He
says that after the operation was completed the urine flowed in
abundance; he dressed the wound with lint dipped in an emollient
solution, and, being perfectly relieved from pain, fell into a
sound sleep. On the following day, M. Maldigny says, he was as
tranquil and cheerful as if he had never been a sufferer. A Dutch
blacksmith and a German cooper each performed lithotomy on
themselves for the intense pain caused by a stone in the bladder.
Tulpius, Walther, and the Ephemerides each report an instance of
self-performed cystotomy.
The following case is probably the only instance in which the
patient, suffering from vesical calculus, tried to crush and
break the stone himself.

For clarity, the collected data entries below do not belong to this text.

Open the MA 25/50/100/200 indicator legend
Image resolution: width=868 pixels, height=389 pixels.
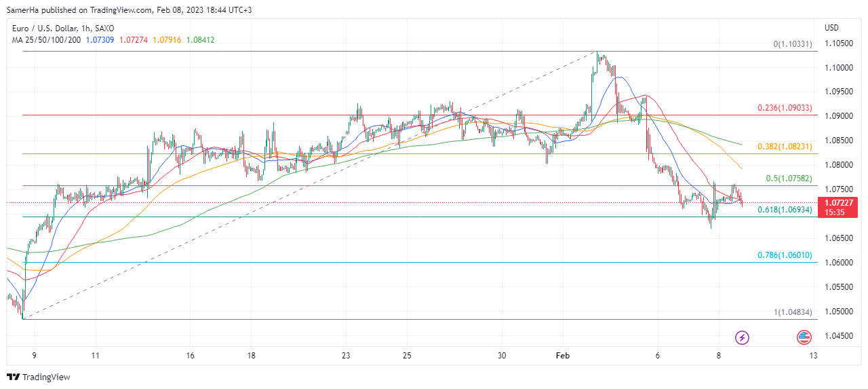point(46,40)
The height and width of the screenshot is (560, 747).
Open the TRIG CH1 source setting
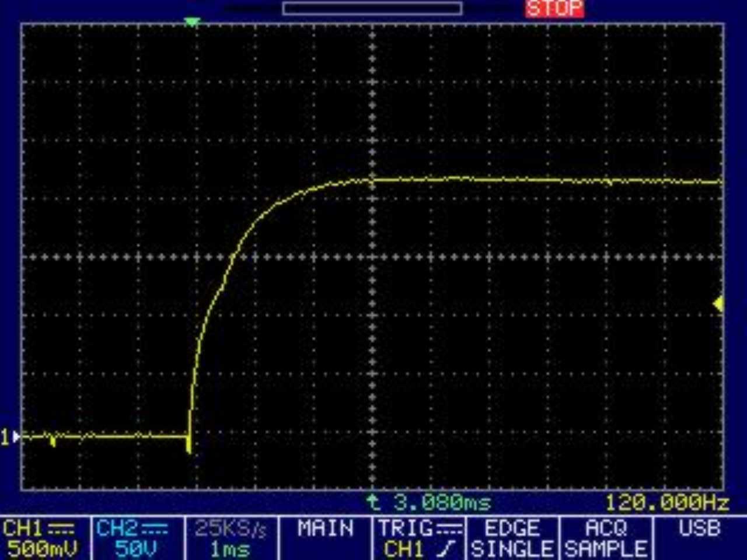coord(418,538)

J. B., a retired draper, born in 1828,
while a youth of seventeen, sustained a fracture of the leg,
rupture of the urethra, and laceration of the perineum, by a fall
down a well, landing astride an iron bar. A permanent perineal
fistula was established, but the patient was averse to any
operative remedial measure. In the year 1852 he became aware of
the presence of a calculus, but not until 1872 did he ask for
medical assistance. He explained that he had introduced a chisel
through his perineal fistula to the stone, and attempted to
comminute it himself and thus remove it, and by so doing had
removed about an ounce of the calculus.